**SUPPLIED MATERIAL**

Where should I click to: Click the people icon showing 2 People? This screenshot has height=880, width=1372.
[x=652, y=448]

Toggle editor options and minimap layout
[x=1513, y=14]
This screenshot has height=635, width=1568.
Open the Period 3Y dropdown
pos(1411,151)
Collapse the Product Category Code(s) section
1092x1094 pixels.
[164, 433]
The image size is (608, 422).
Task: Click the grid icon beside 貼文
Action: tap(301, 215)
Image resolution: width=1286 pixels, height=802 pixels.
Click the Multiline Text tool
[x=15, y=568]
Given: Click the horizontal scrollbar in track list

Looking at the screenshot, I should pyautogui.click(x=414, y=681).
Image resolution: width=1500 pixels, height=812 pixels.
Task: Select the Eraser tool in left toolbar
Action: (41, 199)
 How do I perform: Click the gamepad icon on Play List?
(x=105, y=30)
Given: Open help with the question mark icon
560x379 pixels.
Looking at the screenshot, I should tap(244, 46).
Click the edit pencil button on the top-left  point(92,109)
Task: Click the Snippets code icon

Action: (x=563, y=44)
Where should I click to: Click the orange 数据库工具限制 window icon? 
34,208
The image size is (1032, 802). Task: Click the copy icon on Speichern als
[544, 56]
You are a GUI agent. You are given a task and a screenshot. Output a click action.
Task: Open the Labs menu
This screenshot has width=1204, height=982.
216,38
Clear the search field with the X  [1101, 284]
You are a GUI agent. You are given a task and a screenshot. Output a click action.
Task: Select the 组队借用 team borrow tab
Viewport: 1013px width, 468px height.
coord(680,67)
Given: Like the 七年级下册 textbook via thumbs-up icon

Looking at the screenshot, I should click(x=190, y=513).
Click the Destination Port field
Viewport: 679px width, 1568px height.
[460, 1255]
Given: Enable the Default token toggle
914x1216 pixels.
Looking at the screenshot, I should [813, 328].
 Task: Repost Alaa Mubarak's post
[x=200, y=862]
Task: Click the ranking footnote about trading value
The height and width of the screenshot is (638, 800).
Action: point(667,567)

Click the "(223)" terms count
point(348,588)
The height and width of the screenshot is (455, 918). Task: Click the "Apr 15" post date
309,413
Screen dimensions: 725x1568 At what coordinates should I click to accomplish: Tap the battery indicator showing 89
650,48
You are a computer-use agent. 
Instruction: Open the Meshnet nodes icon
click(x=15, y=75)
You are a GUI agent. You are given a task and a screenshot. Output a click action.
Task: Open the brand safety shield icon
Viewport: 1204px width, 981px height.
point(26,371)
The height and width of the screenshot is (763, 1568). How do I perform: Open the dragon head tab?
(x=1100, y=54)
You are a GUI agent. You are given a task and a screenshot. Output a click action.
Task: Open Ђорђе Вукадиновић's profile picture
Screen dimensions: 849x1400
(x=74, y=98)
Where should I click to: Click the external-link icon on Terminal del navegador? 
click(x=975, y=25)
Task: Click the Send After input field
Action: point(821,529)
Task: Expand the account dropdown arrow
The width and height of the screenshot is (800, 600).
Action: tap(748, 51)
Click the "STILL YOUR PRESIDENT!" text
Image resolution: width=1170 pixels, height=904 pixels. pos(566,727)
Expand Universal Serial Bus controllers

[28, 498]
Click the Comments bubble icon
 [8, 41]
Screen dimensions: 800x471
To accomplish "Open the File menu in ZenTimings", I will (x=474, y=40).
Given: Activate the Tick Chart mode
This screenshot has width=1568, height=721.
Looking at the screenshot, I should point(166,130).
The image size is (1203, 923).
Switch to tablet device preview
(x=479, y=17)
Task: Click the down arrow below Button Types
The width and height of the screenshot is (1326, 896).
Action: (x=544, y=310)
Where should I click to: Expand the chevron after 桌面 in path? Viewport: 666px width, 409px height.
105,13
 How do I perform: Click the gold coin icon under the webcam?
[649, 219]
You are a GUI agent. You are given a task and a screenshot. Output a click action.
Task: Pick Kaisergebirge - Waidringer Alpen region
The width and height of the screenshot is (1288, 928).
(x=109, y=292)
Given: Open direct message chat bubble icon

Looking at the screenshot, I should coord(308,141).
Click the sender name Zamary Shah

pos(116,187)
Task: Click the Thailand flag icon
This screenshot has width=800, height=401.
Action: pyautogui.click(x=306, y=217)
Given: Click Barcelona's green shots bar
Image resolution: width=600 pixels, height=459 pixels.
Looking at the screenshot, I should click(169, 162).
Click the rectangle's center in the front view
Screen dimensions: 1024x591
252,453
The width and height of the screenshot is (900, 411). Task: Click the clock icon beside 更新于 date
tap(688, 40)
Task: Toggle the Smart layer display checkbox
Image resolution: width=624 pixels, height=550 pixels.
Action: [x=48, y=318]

**EXERCISE DIRECTIONS**
Reproduce the lines of the entries above from the one with "Click the sender name Zamary Shah" to the one with "Task: Toggle the Smart layer display checkbox", both included, exactly and without any other line.

**FINISHED TASK**
Click the sender name Zamary Shah

pos(116,187)
Task: Click the Thailand flag icon
This screenshot has width=800, height=401.
Action: pyautogui.click(x=306, y=217)
Given: Click Barcelona's green shots bar
Image resolution: width=600 pixels, height=459 pixels.
Looking at the screenshot, I should click(169, 162).
Click the rectangle's center in the front view
Screen dimensions: 1024x591
252,453
The width and height of the screenshot is (900, 411). Task: Click the clock icon beside 更新于 date
tap(688, 40)
Task: Toggle the Smart layer display checkbox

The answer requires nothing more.